In general, the IIS log files are encoded in two different formats, UTF-8 and ANSI two. In all of the character sets, although ANSI is more famous. But this code format can be said to be designed specifically for the English language. A garbled situation occurs when you use to store other languages. If it is not very good to support Chinese. In order to solve this problem, a new encoding format is proposed, namely UTF-8. This is a unicoded a variable-length character encoding. If Unicode characters are represented by 2 bytes, encoding to UTF-8 is likely to require 3 bytes, and if Unicode characters are represented by 4 bytes, it may take 6 bytes to encode into UTF-8. UTF-8 encoding can be read and written quickly by shielding bit and shift operation. The return result of strcmp () and wcscmp () is the same for string comparisons, making sorting easier. BYTE FF and FE will never appear in the UTF-8 encoding, so they can be used to indicate UTF-16 or UTF-32 text. UTF-8 are byte-order independent. Its byte order is the same in all systems.
The format of these character sets may be a bit esoteric for some system administrators. In fact, the system administrator does not need to understand so clearly. Just have to understand one principle. That is, if the logs are displayed in English, then using the ANSI encoding format will not be a problem. However, if there are other languages in the log, there may be garbled characters. To this end, I suggest that the UTF-8 coding format should be used as well. After all, its support for English is also very good. It's better to set it to UTF-8 format for once and for all. Lest in the future log reading encountered garbled trouble.
Select the appropriate log file rolling update mechanism.
If you save IIS log records in one file, it is obvious that the file will be very long. It's going to be a lot of trouble when you look at the records. Therefore, it is best to be able to split the log file into small files. This is convenient with subsequent inquiries and reading. In the IIS log for the WINDOWS7 operating system, there are many ways to scroll the log files. If you can create a new log file based on time. You can implement a scrolling update of the log file by day, by week, or by month. In general, you can update by month. If the IIS server accesses more frequently, you can also shorten the time interval for scrolling updates for this log file appropriately. If you can adjust the time interval to a week or a day, and so on. How much of this time interval is good, mainly depends on the number of records. If you have a large number of log records, you can shorten the time appropriately. Conversely, if the number of log records is not large, you can create a new log file in months.
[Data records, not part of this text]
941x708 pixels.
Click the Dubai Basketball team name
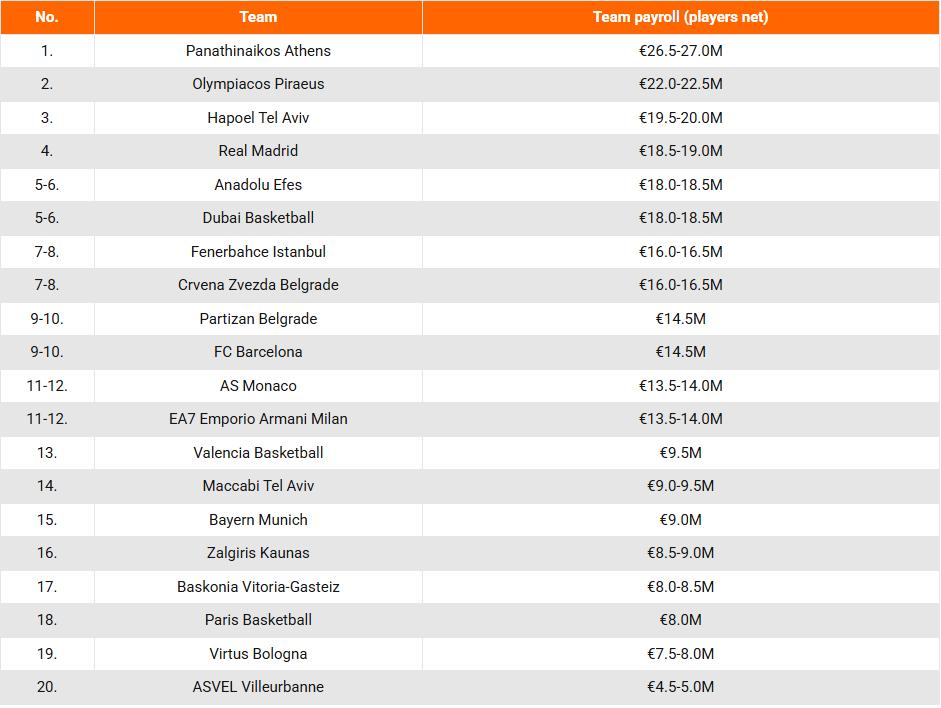pyautogui.click(x=258, y=218)
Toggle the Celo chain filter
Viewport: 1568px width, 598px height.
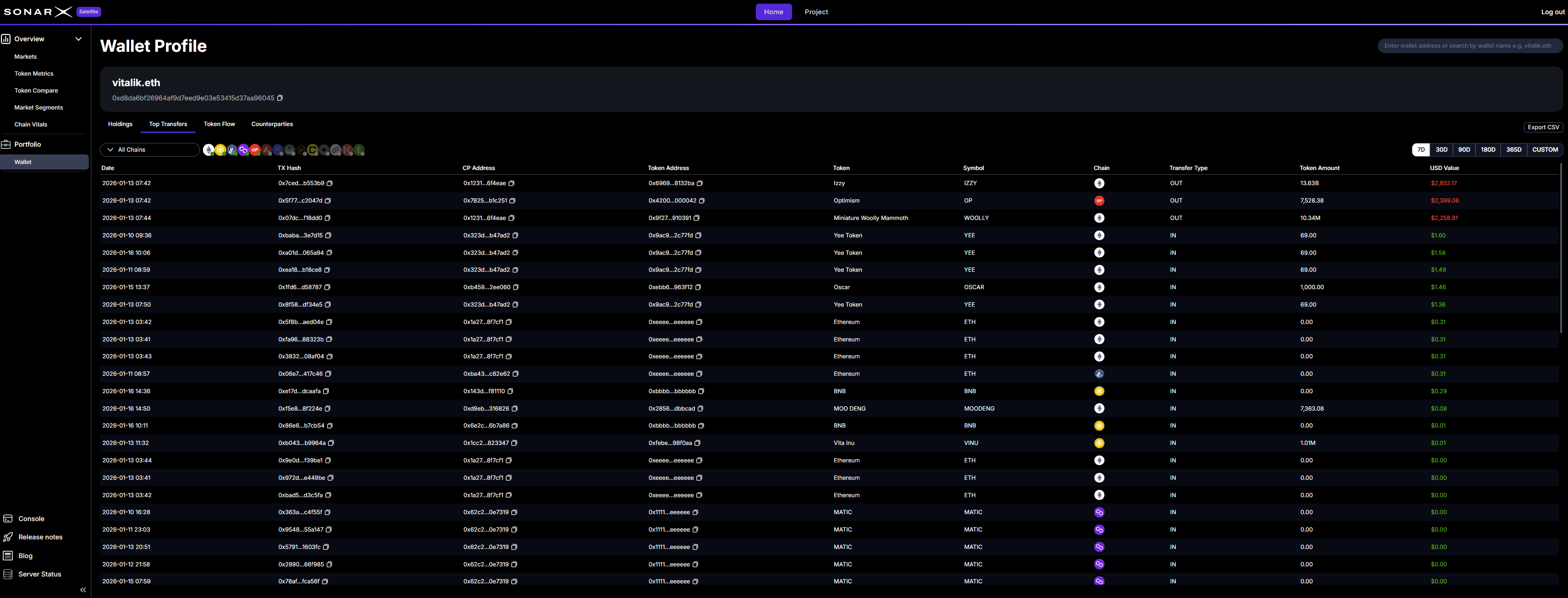[x=313, y=150]
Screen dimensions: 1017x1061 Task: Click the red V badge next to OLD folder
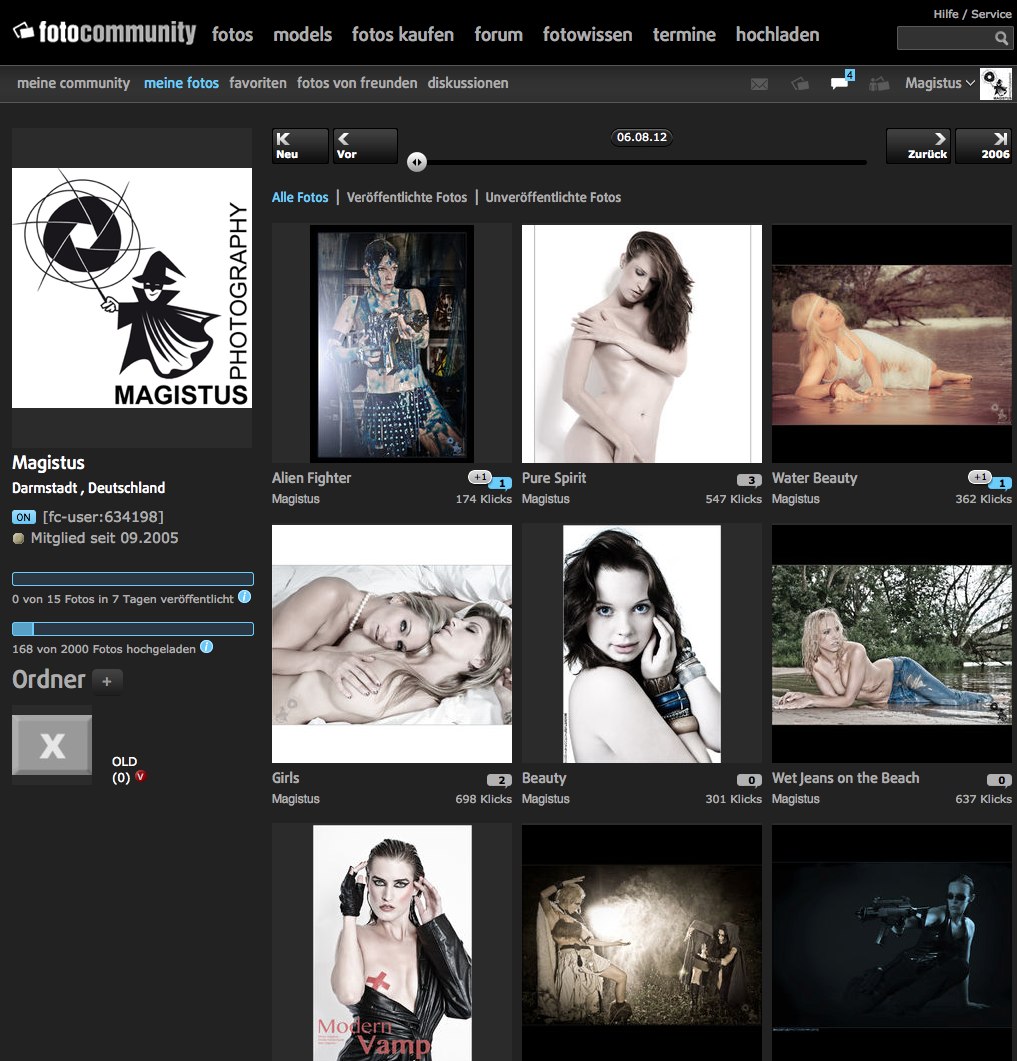(139, 774)
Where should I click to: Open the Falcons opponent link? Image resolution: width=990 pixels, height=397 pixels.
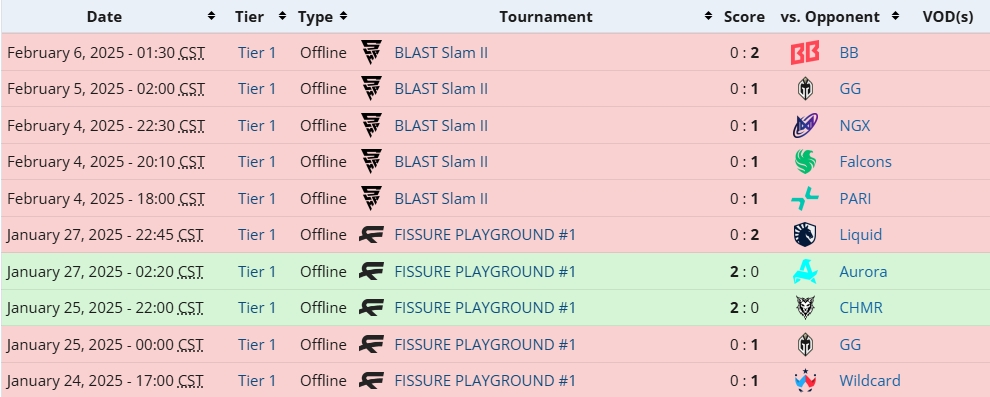[866, 162]
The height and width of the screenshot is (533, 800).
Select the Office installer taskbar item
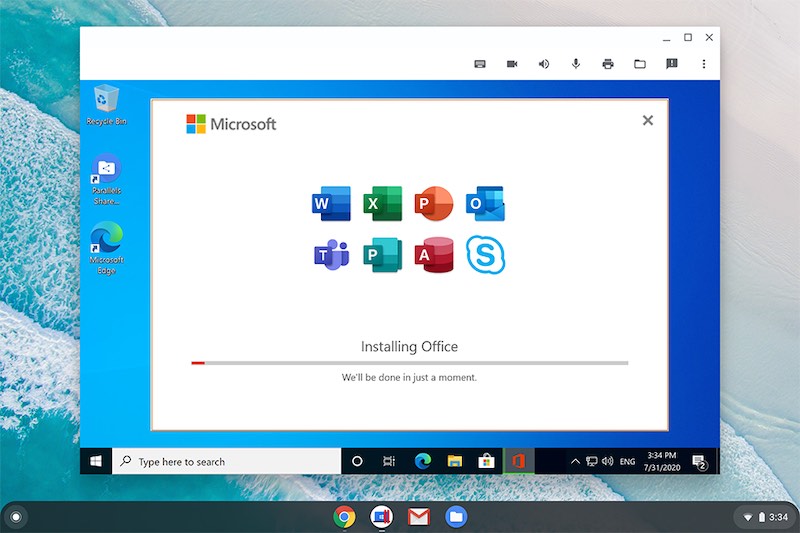[519, 462]
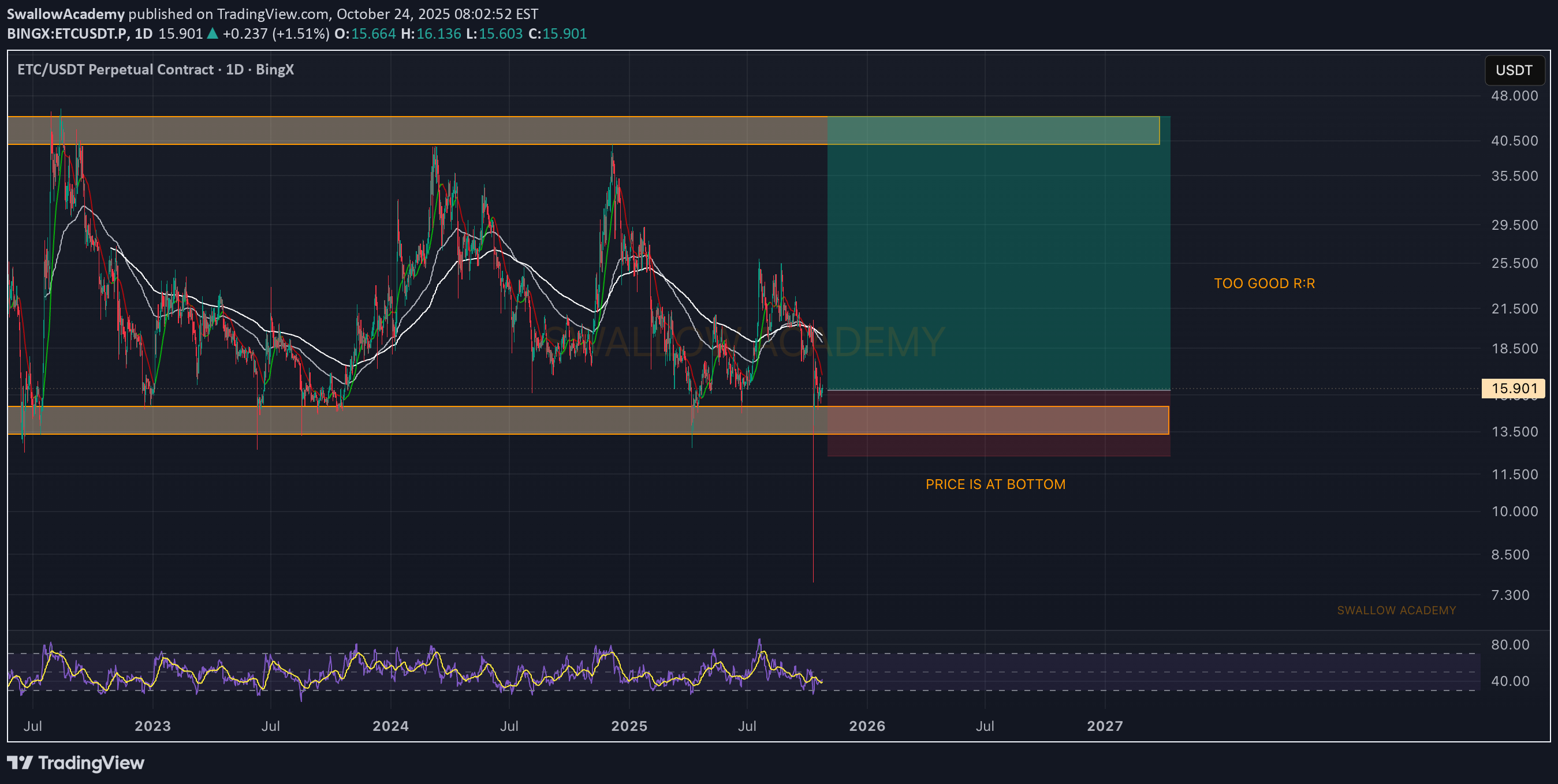Click the 2023 time axis label
This screenshot has width=1558, height=784.
[152, 726]
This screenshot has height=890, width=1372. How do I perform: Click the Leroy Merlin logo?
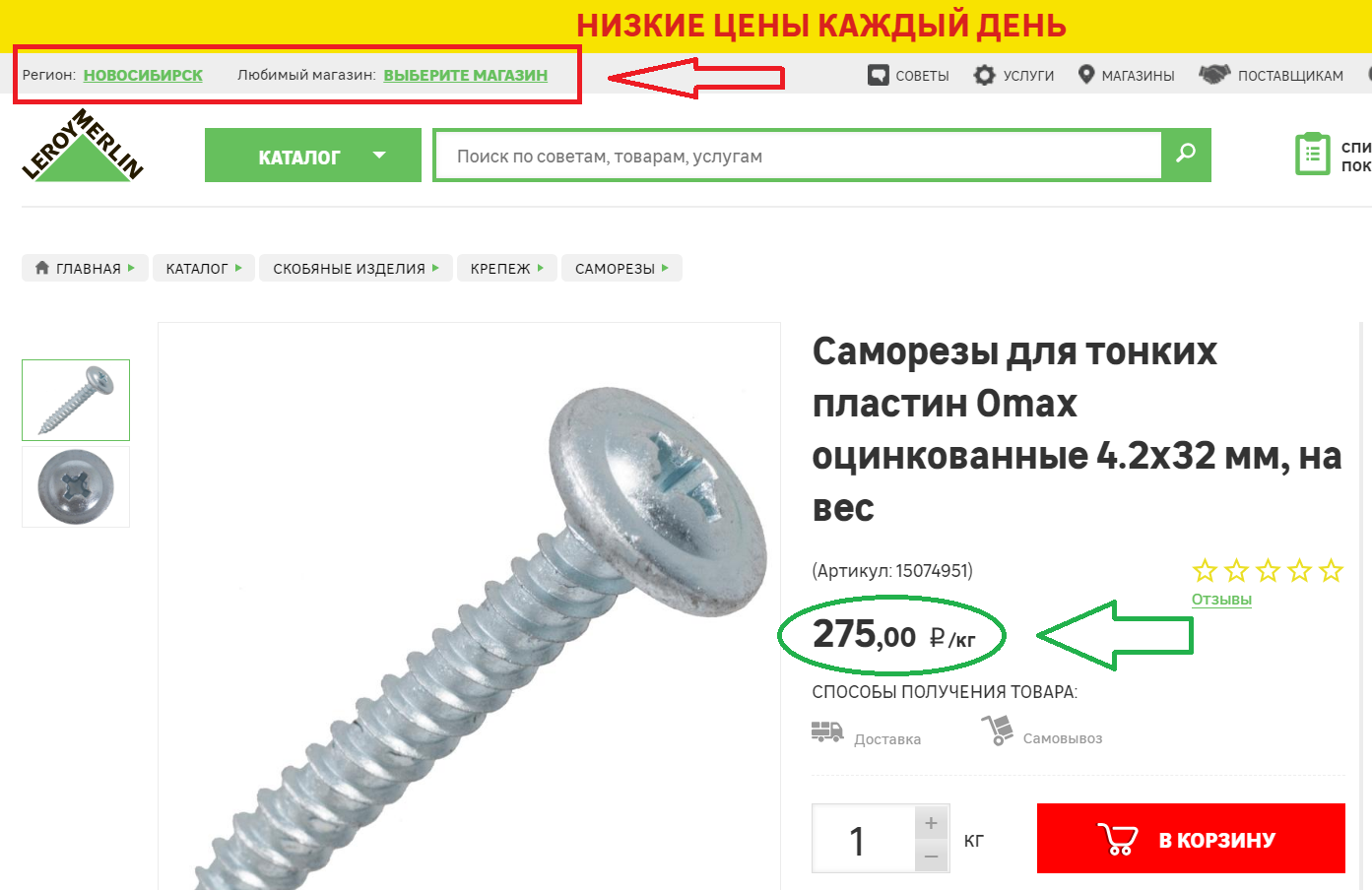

In addition to creating a new log file based on time, you can create a new log file based on the size of the log file. You can select the maximum file size in IIS Log Manager. Then enter a suitable size. In this case, when the log file reaches the specified size, the system automatically logs a switch to it. But I do not agree with this approach. Although it can control the redo log file in a reasonable size, it will break its intrinsic time link. By then, it would be very inconvenient to inquire when you encounter a problem. Therefore, the author or the establishment of a time to redo log file segmentation.
Another useful option for the manager is to name and roll the local time user file. This is a very useful option. When this option is selected, the time information is reflected in the system's automatically created log file. This can provide a lot of help for the system administrator to find log files. Especially if you divide the redo log files by file size, be sure to select this option to facilitate subsequent lookups.